ORDER AFFIRMING IN PART, REVERSING IN PART AND REMANDING
2167 Maple Heights Trust (the Trust) appeals from a district court order granting a motion to dismiss in an action to quiet title. Eighth Judicial District Court, Clark County; Kathleen E. Delaney, Judge.1
The Trust sued respondent Bank of New York Mellon (BNYM) for quiet title, declaratory judgment, wrongful foreclosure, and violation of NRS 107.200 et seq. The Trust alleged that it was the owner of the relevant property and that a deed of trust encumbered the property.

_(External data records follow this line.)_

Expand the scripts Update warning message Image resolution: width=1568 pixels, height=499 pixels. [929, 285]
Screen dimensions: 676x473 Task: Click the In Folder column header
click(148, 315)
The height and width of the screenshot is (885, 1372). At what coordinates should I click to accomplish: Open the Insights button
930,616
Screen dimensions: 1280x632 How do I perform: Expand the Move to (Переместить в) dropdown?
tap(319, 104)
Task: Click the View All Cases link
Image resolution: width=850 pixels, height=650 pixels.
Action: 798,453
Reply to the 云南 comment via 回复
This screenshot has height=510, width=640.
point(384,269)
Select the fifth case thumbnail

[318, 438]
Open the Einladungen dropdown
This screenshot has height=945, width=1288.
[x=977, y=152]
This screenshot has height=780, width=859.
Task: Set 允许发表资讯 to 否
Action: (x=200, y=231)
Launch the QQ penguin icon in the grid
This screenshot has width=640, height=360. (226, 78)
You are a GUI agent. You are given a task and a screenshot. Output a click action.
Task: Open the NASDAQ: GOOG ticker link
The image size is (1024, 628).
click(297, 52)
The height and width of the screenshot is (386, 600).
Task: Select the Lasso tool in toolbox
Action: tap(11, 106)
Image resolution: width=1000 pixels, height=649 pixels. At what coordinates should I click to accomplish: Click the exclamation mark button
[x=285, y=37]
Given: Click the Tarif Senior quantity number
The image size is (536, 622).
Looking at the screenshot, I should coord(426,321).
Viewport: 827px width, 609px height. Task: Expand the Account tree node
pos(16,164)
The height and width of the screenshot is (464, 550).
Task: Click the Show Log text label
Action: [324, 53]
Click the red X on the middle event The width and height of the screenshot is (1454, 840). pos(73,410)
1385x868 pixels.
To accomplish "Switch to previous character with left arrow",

The Trust further alleged that the deed of trust had been extinguished as a matter of law under NRS 106.240. That statute provides that a lien on real property is conclusively presumed to be discharged “10 years after the debt secured by the mortgage or deed of trust according to the terms thereof or any recorded written extension thereof become[s] wholly due.” NRS 106.240. According to the Trust, BNYM's interest in the subject property was extinguished under NRS 106.240, which was apparently triggered by an alleged notice of intent to accelerate the underlying debt letter sent in March 2010, or by the original borrowers’ bankruptcy filing on July 30, 2010, and thus the Trust contended BNYM wrongfully foreclosed on the property. Furthermore, the complaint alleged that BNYM willfully failed to timely respond to a request for required loan information pursuant to NRS 107.200 et seq.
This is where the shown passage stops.